US scientists have published details of a technique that doubles the efficiency of infrared lasers.
Researchers at the Center for Quantum Devices at Northwestern University said that new turbo-charged lasers could be used in next-generation defence systems to fool incoming missile attacks or detect explosives or toxins in the atmosphere.
Such devices could also be used in commercial applications like trace chemical analysis, pollution monitoring and free space communication.
The mid-infrared wavelength range (three to five microns) is especially useful for defence-based applications.
Laser technology in this range has been targeted by the US Defense Advanced Research Projects Agency as a 'strategic technology'.

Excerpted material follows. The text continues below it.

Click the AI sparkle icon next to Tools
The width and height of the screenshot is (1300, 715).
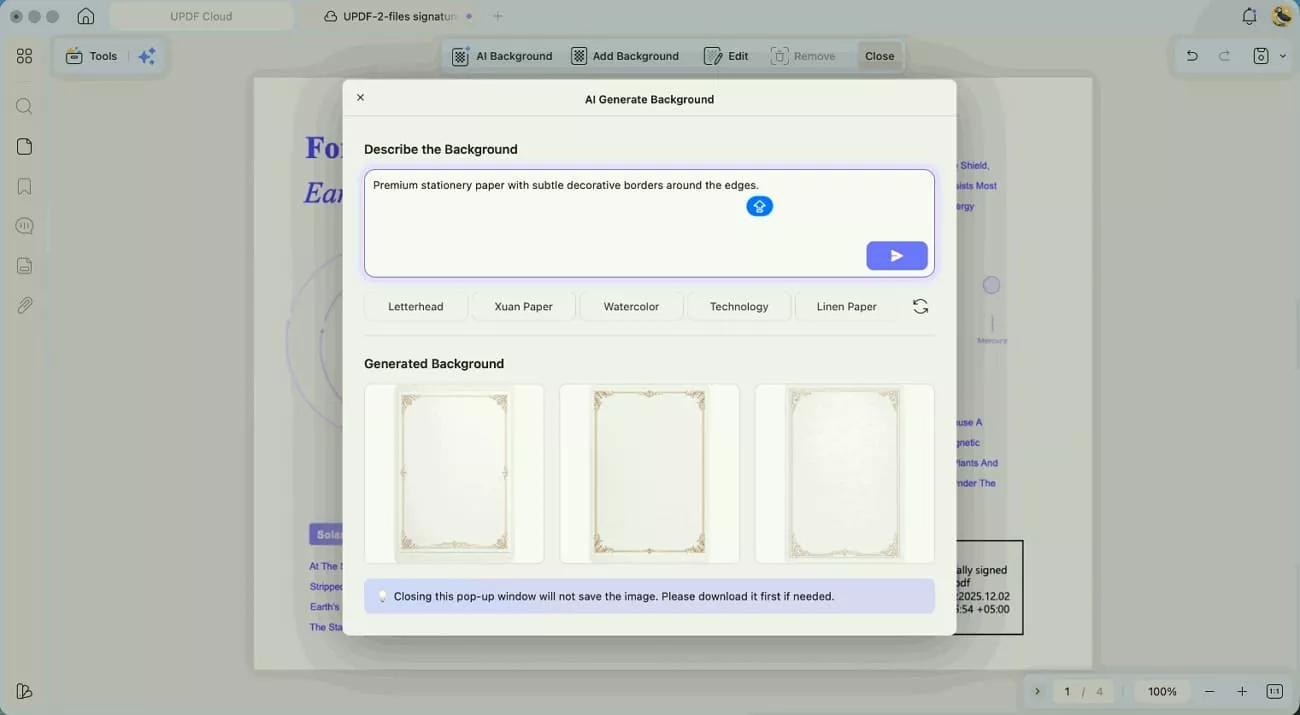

The agency, which is sponsoring the research, created the Efficient Mid-wave Infrared Lasers (EMIL) programme to develop high efficiency, compact semiconductor laser sources with the hope of demonstrating high power and high power efficiency (50 per cent) from an individual laser at room temperature.
When the EMIL programme started in March 2007, state-of-the-art mid-infrared semiconductor lasers, developed at Northwestern University, boasted power efficiencies on the order of five to 10 per cent at room temperature.
Over the past year, researchers at the Center for Quantum Devices have gradually improved this figure through changes to material quality, design and fabrication.
Currently a record power efficiency of 22 per cent has been realised at room temperature.